Which lines of the records contain the string "Task", with case counting? Show each of those lines in full.

DATA ENTRIES:
######
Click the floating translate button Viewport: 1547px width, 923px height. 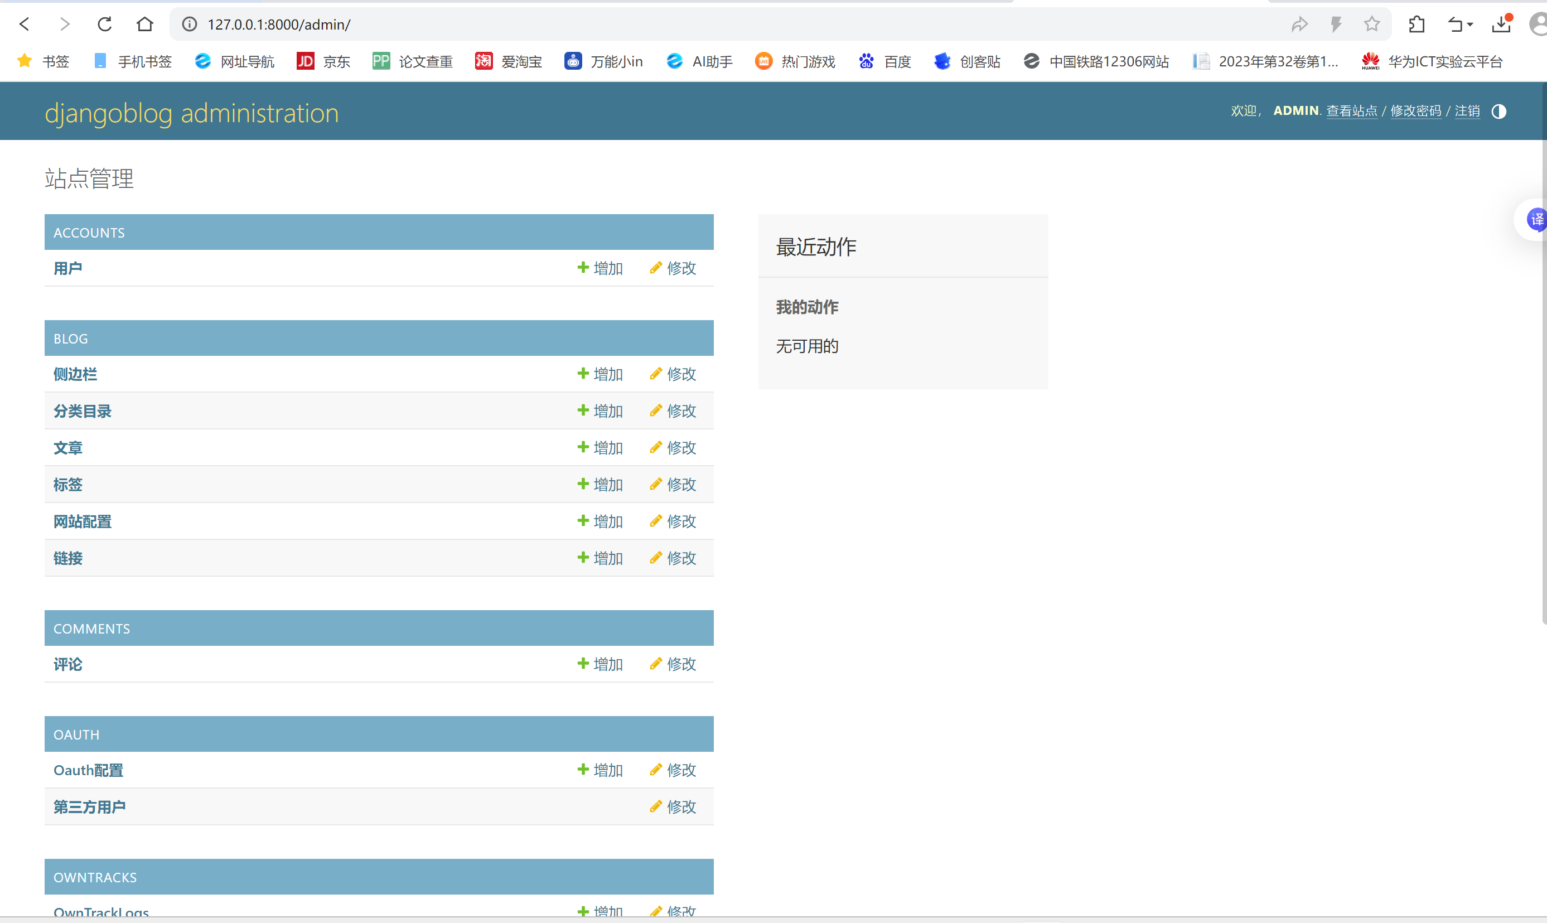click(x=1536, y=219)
######
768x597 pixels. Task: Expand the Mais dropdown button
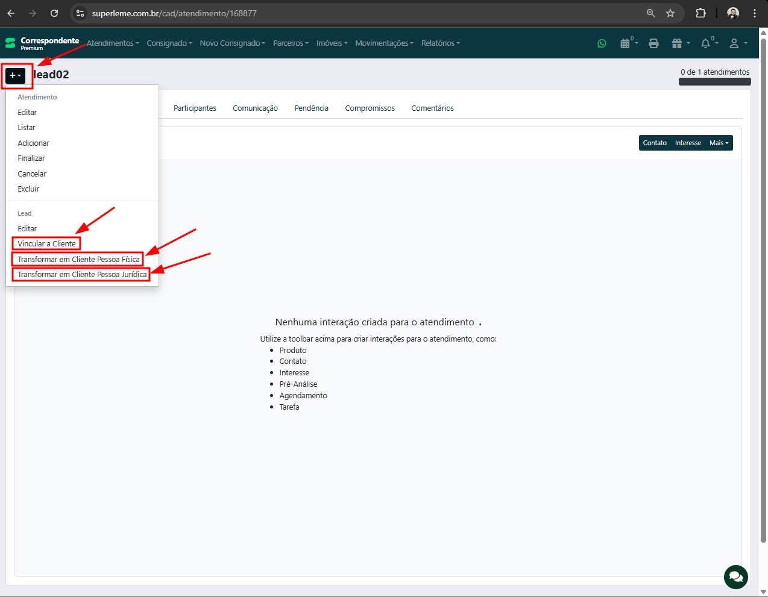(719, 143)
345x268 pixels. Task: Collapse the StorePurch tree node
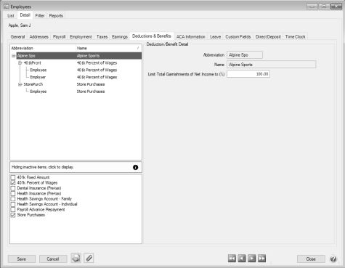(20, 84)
######
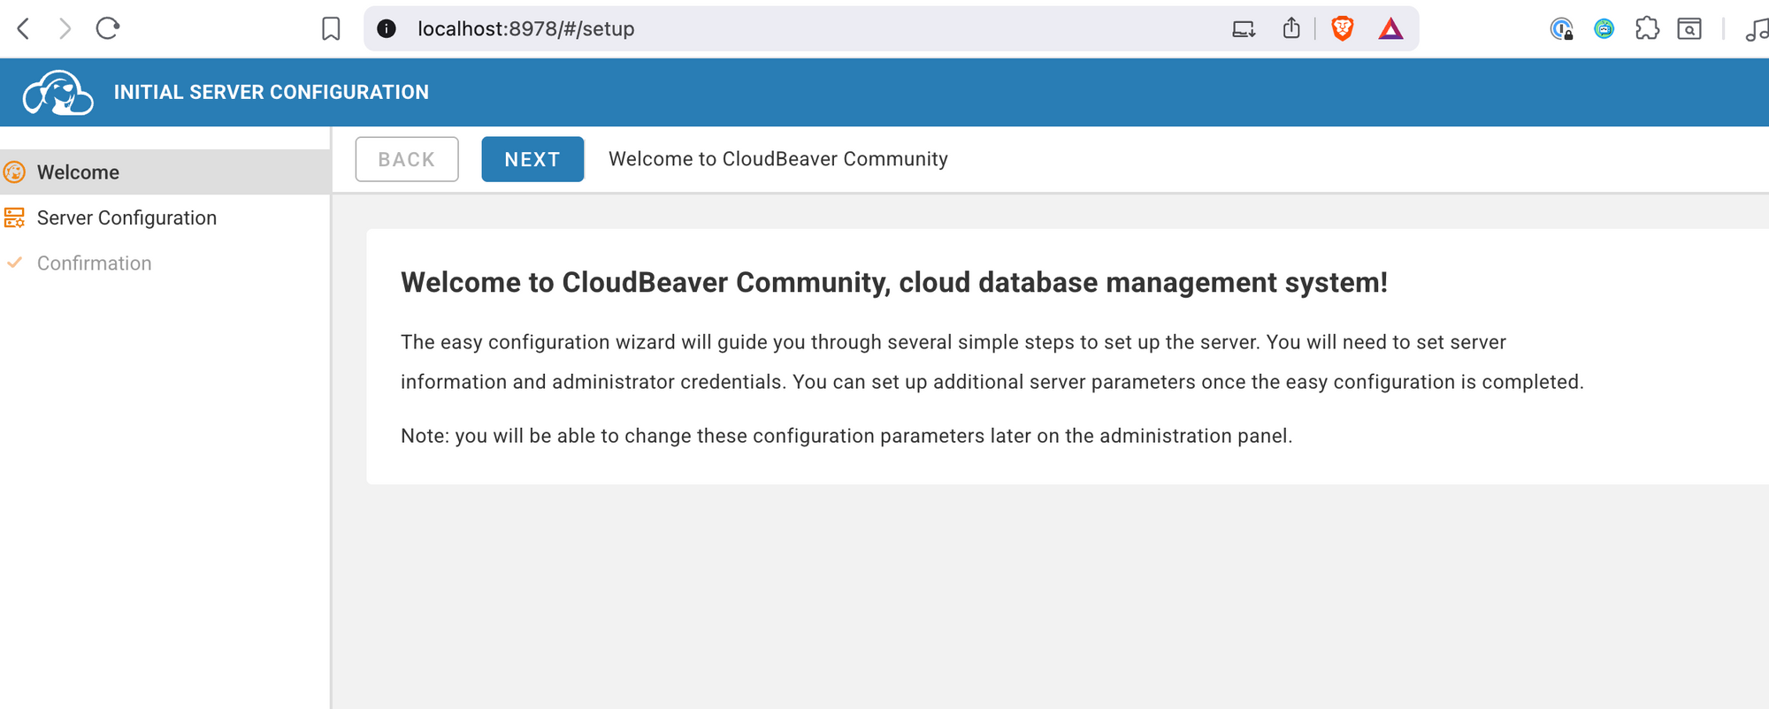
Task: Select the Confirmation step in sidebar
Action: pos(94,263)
######
EXERCISE OUTPUT:
768x597 pixels. Task: Expand the Mais dropdown button
345x268 pixels. Task: Collapse the StorePurch tree node
Task: Select the Confirmation step in sidebar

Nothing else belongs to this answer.